There is a final moment tonight that I do remember well, that I see clear as day in my mind’s eye. Bob wrapping up Every Grain Of Sand and looking down from his place at the piano to where I stand in rapt attention a few feet away, and flashing me an open mouthed grin right in between these lines:

“Sometimes I look, there’s someone there, other times it’s only me
I’m hanging in the balance of a perfect finished plan”

I like being here; or there, as the case may be. I like this plan and I like being a part of the plan, like we all are on this road with Bob. How wonderful that he’s back out, with all these new songs that people want to hear, continuing to give us all that he gives us in his multitudes of ways. I’m so glad he made this the “Rough And Rowdy Ways Tour.” I think that, more than with any other Bob album, seeing and hearing him play and sing these songs live on stage in front of me and to the world has made my love for the songs grow and blossom. I feel like I understand them more now, and understand a little more what they mean to Bob.

Before band intros tonight:
“Nice to play this place, what a beautiful place indeed! I hear the Marx Brothers played here. Mae West, too. Can’t say more about this place than that. Anyway, we’re playing here now (crowd goes wild). Yeah! I wish Mae was with us but, you know, you can’t have everything.”

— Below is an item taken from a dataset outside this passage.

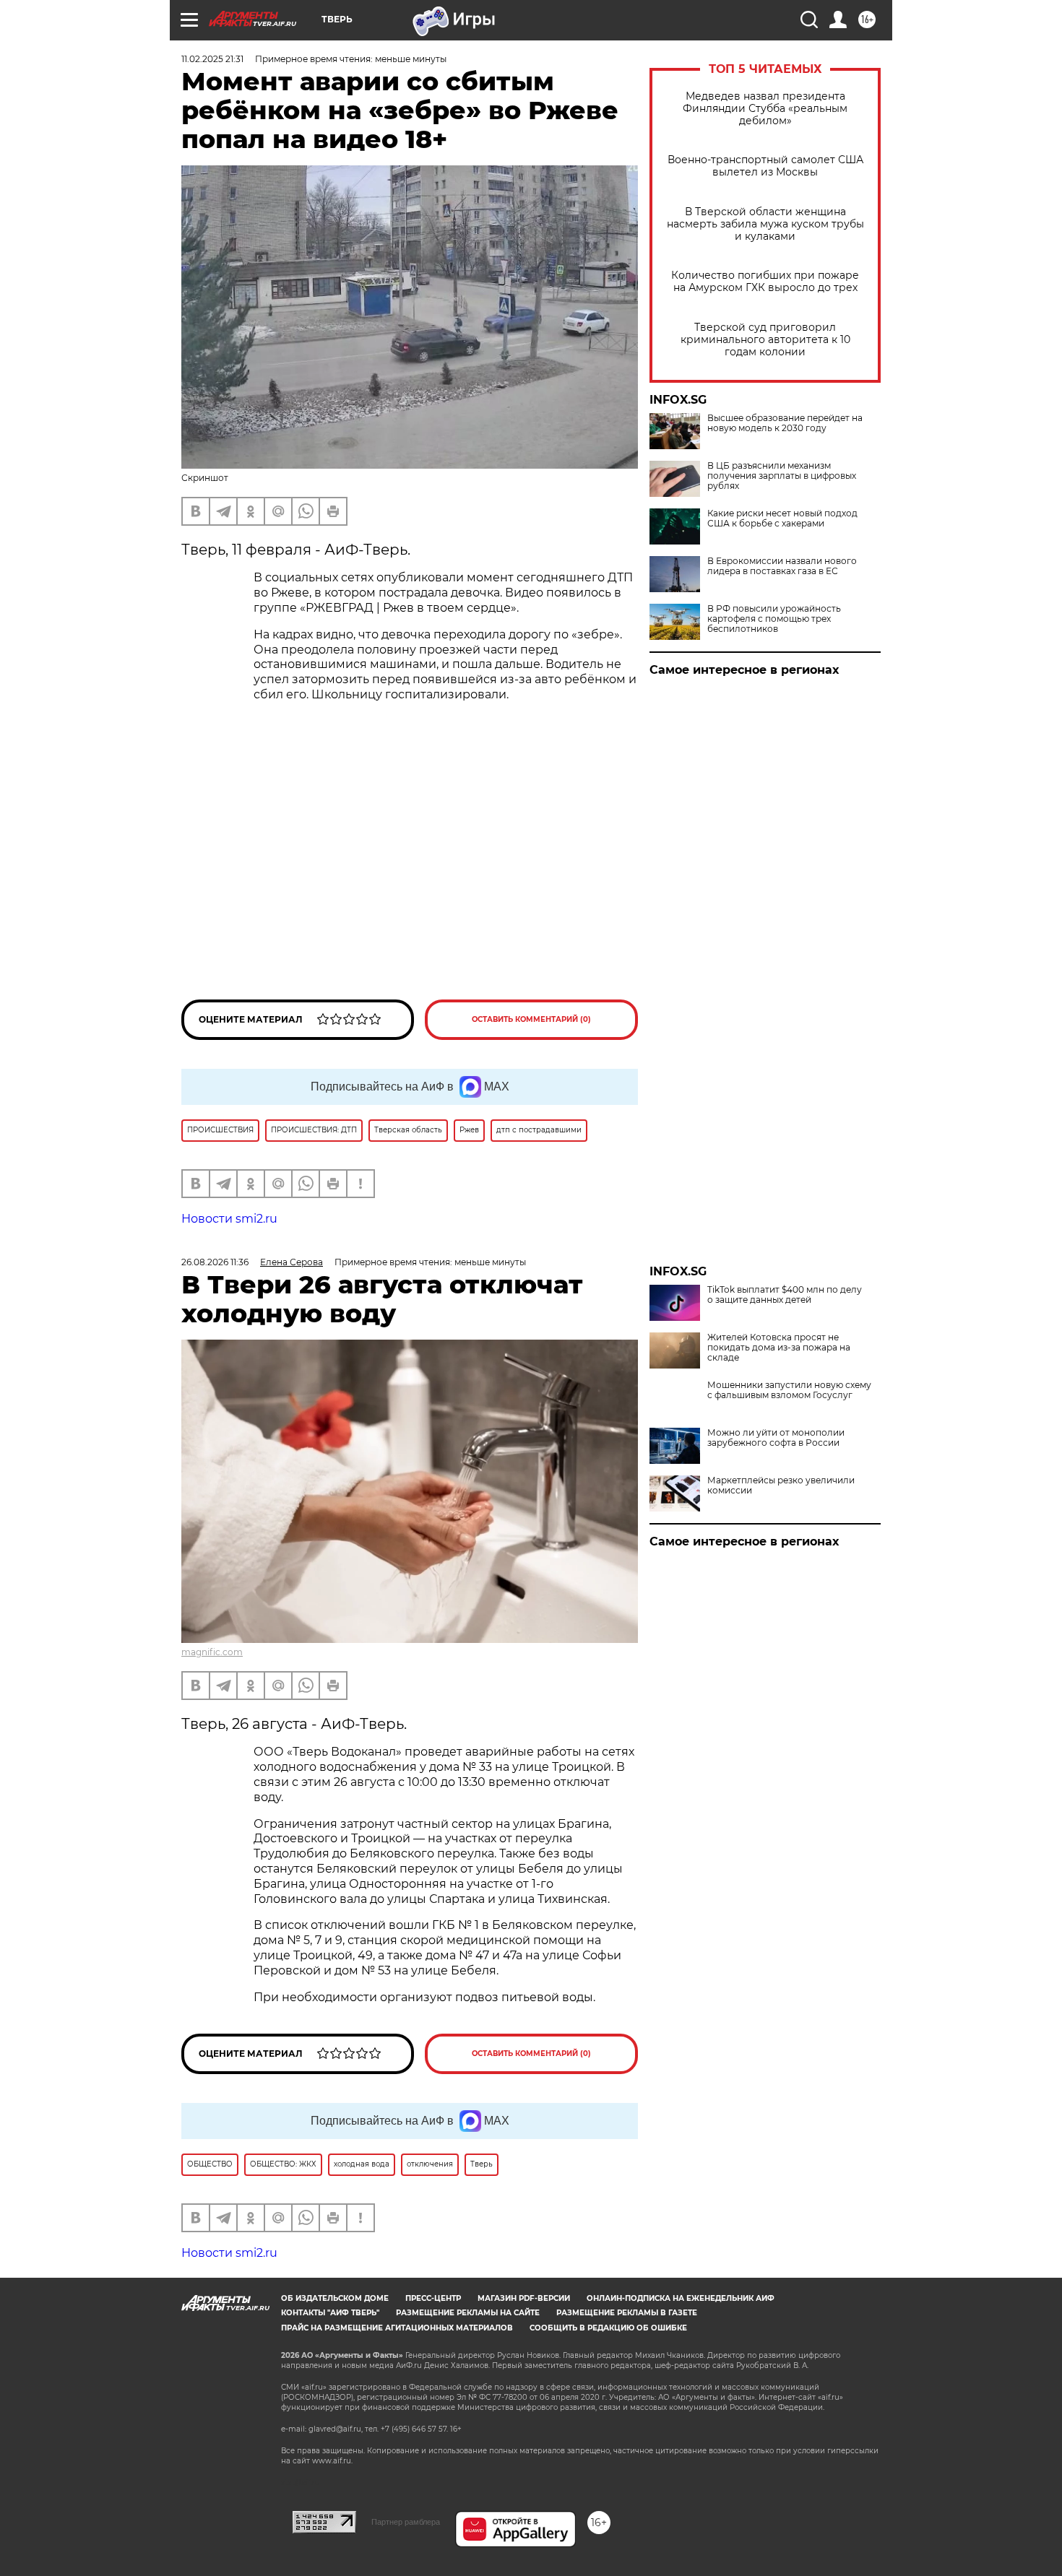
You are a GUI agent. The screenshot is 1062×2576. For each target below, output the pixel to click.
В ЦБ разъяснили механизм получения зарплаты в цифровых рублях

He Opened His Heart To The World And The World Came In - Palace Theatre, Columbus OH, Nov 6 2021-Caroline

What a fun and fabulous blend of the old and the new, the familiar and the first-time, this trip to Bob encompassed! More than two years apart from him, and three years gone since I last was with Kait (could that be possible?). It was a mad dash from my home behind the redwood curtain to SE Ohio and back, for one show – but, when Bob announced a Saturday night in Columbus just an hour and a half from Kait’s home, I felt like he was calling us in, arranging it so that the Fan Club Co-Directors could attend a show together for the first time since 2018, and I had no other choice except but for to go!

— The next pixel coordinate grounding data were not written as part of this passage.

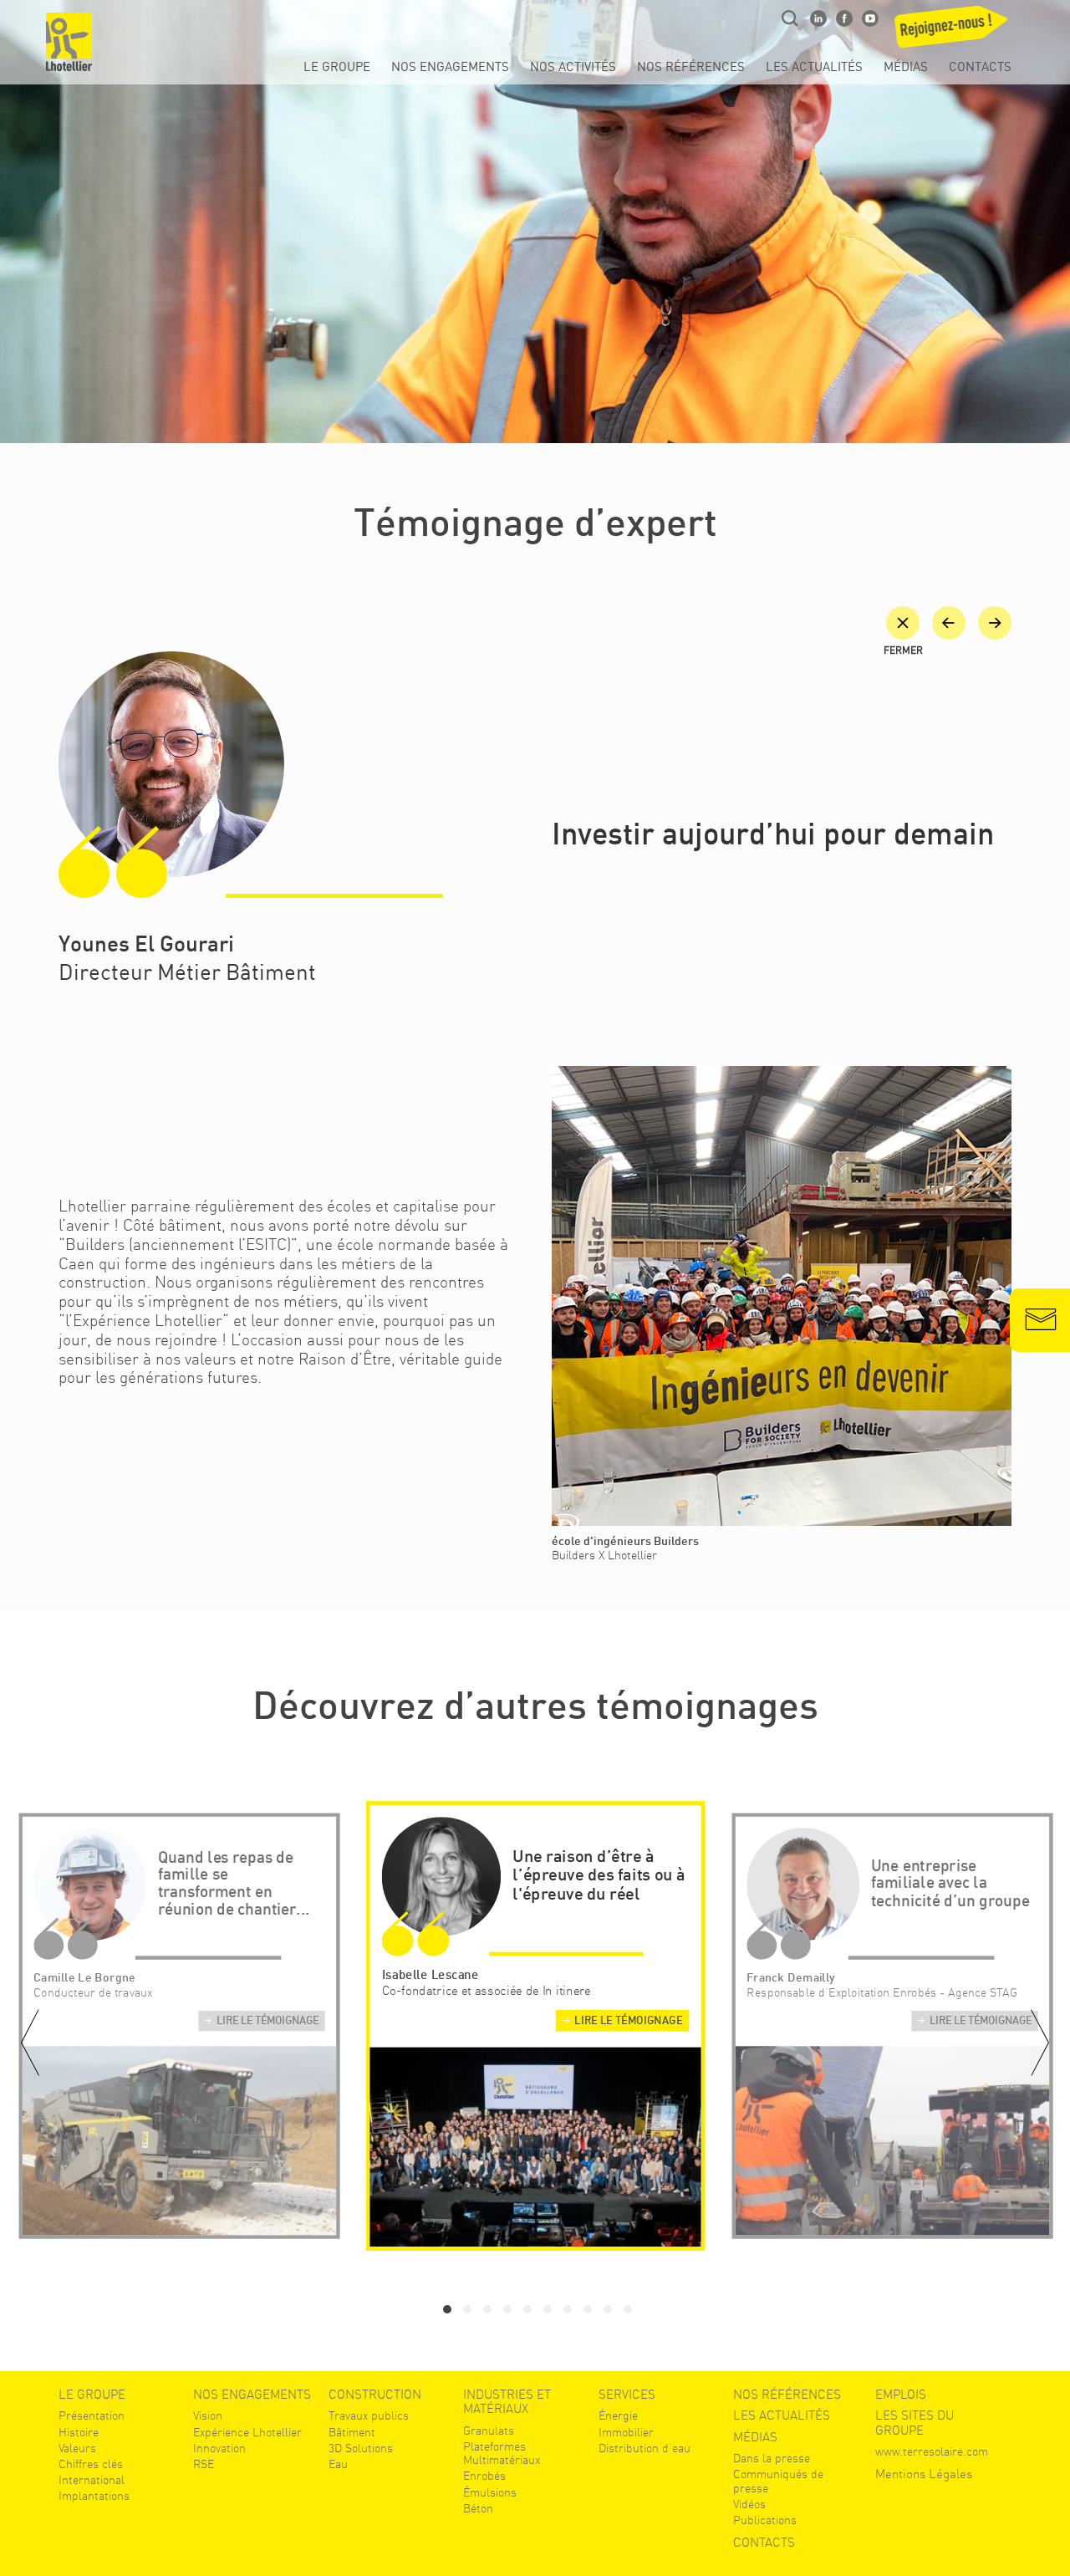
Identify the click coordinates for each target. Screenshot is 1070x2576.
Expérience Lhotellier (247, 2432)
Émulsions (490, 2492)
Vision (207, 2415)
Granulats (488, 2430)
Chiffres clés (91, 2464)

From the minute I landed in Columbus until the moment Kait dropped me back off at the airport some 48 hours later, it was the best time. Friday night was good eats and drinks and some good rest, too, since my trip there had necessitated a 3:00 AM wake up. Saturday saw more good eats around the fine local dining of picturesque Athens, OH; a gorgeous sun-dappled hike in autumn woods; and a late afternoon departure for Columbus, the Fan Club meet-up (great to see Greg and Erika and to meet Peg!), and BOB.

Running The Bob Dylan Fan Club makes it not really possible to avoid seeing what Bob is playing if I wanted to be surprised, and I’m not sure I’d ever have the self-control to do that anyway. This tour, however, since my first show was so early on, I did make it a point to avoid listening to any of the recordings before actually being present in the room. I really wanted my first experience with the Rough And Rowdy Ways songs to be in person..

As if it wasn’t exciting enough to be seeing Bob for the first time in 2 years, to witness a show where he plays 8 out of 10 songs off his most recent album is all that much more so. If I had to use just one word to describe this current show it might be ‘deep.’ The music is quiet, even relatively so on the rocking numbers. There is no back drop and no stage lights, save for the lit-up floor that dims and brightens during the show. The focus is, even more than usual, on Bob. The backing band is subdued. There are no mannequins, no busts on the piano; I didn’t even see the Oscar, though it could have been there somewhere. There weren’t really any solos, no flashy playing, just an almost jazz-club quiet musical background, a stage set for Bob to do his thing.

And what a thing it is, from start to finish. The show kicks off in a jaunty way with the rollicking, bluesy Watching the River Flow. Bob comes out blazing, banging on the keys in a honky tonk fashion. Is it a sly joke that the first words out of Bob’s mouth after the enforced Covid hiatus are, “What’s the matter with me, I don’t have much to say?” As with all of the classic songs Bob is playing on this tour, he’s fiddled with the words or the arrangements or both.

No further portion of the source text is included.